Hasta hace un año, los cortes en el camino internacional a Chile eran cosa del invierno. Los cambios climáticos han afectado el sistema de lluvias y, como consecuencia, las interrupciones del tránsito han sido cosa habitual desde el mes de enero a lo que va de febrero.
Mientras escribo esta opinión, hay pasajeros de ómnibus y automóviles que cumplirán 24 horas esperando la reapertura del camino, varados durante la noche y luego al sol, entre Penitentes y Uspallata. Como ocurrió las semanas anteriores, quienes desean viajar a Chile han visto postergados sus viajes.
La situación obliga a una serie de reflexiones. Las primeras tienen que ver con la falta de previsión y de responsabilidad de quienes tienen a cargo el cuidado de la vía terrestre y su seguridad. Difícil es imaginar que nadie tuvo a mano la información climatológica y meteorológica.
Menos imaginable es que se repitan las mismas dificultades -derrumbes, desborde de aguas-, en los mismos lugares, en la medida que hay una empresa que cobra por el mantenimiento de la ruta y existen los organismos viales a nivel provincial y nacional.
Sin embargo, en el trasfondo de la situación está la realidad política de las relaciones bilaterales entre la Argentina y Chile. Más allá de que del lado chileno se estén realizando obras para mejorar la ruta de los Caracoles y que éstas deban realizarse durante los meses de verano -y que siempre es posible tener un plan "B" para no afectar el tránsito de cargas y el gran afluente turístico, pero que en este caso faltó- y del hecho que del lado argentino nadie parece tomar las medidas estructurales que las obras de ingeniería de caminos requieren para que no se repitan los mismos problemas, están la grandes decisiones.

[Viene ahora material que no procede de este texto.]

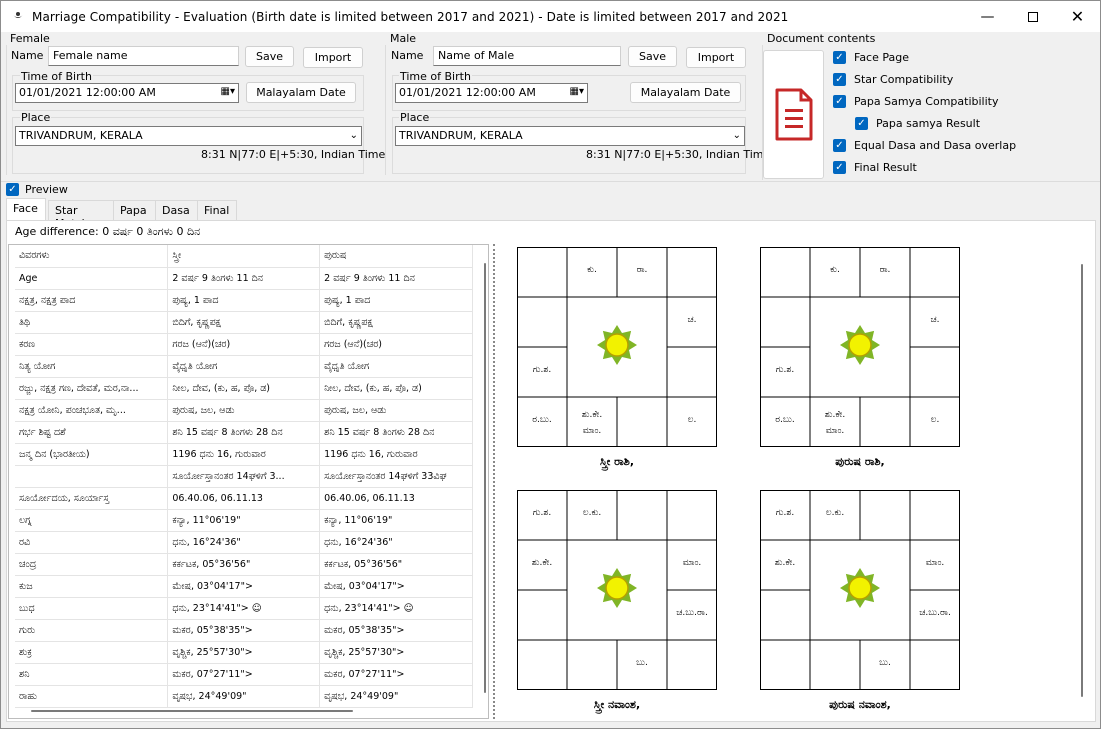  I want to click on female-name-input: Female name, so click(144, 56).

Desde la gran obra del túnel del Cristo Redentor, paradójicamente una obra construida en tiempos en que no hubo coincidencias de gobiernos democráticos, nada se ha hecho -bilateralmente hablando- para asegurar el tránsito de la más importante ruta que une a Argentina y Chile y el eje más importante del transporte entre el Atlántico Sur y el Pacífico Sur. De por medio están los grandes proyectos del Mercosur, de la Iirsa y de la Unasur. Pero la realidad es que ambos países han decidido vivir de espaldas.
Cortes de ruta por aluviones y aludes en verano; cortes de ruta por nieve en invierno, ponen la atención en la necesidad de una comunicación que sólo el túnel a baja altura y un correcto mantenimiento vial podrán resolver.

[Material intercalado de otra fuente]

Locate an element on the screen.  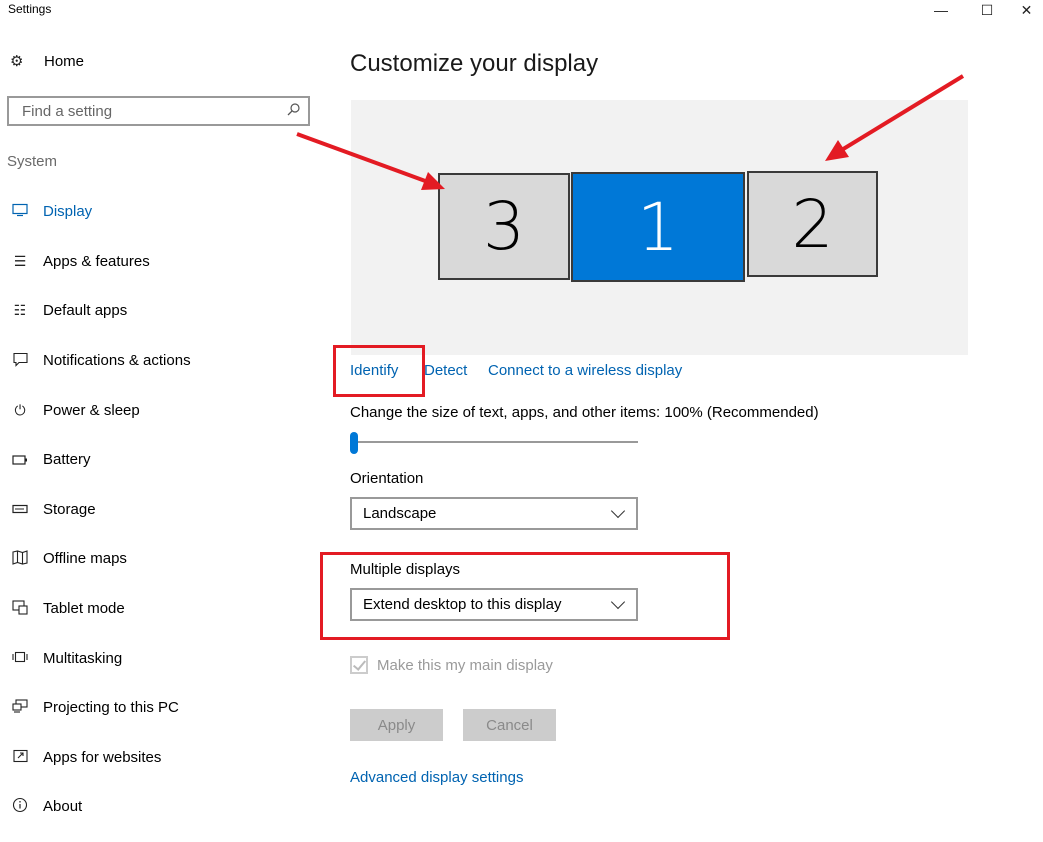
sidebar-item-label: Apps for websites is located at coordinates (102, 757).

Pero la historia de padecimientos de todos aquellos que por distintos motivos desean cruzar la frontera no termina allí: están las 8, 9, 10 o más horas de espera en las Aduanas -sean del país que sean- que rompen con la lógica de que más personal y más medios técnicos e informáticos resolverían el problema. Todos los que han tenido la oportunidad de vivir la experiencia perciben que el problema es otro.
En la ciencia de las relaciones internacionales esta última situación puede ser estudiada desde los enfoques de la "toma de decisiones", donde el discurso de las autoridades (presidentes, ministros, sub-secretarios, directores de organismos intervinientes, etc.), a favor de la integración, no tiene nada que ver con las decisiones que los propios encargados de esas reparticiones y organismos toman en la soledad de un cruce fronterizo. Ello sucede porque esas autoridades jamás suben a la montaña y tienen la experiencia de vivir el cruce terrestre.
Aún así, la cuestión de fondo queda. Chile mira hacia el Pacífico y se desentiende de decisiones estratégicas con su vecino para transformar el corredor bioceánico en lo que debe ser. Llamativo para un país en el cual su PBI responde en su mayor parte por el aporte del sector externo, en el cual la venta de servicios (transportes, turismo, uso de puertos y aeropuertos) aporta de manera significativa.
Del mismo modo, en la Argentina, las decisiones que se requieren, se toman en Buenos Aires. No pesan los intereses de todas las provincias limítrofes con Chile, ni las mediterráneas como Córdoba, cuyos intereses económico-comerciales están cada vez más vinculados a la salida por el Pacífico. El problema es que Buenos Aires, donde está el centro del poder del país, mira sólo hacia el Atlántico.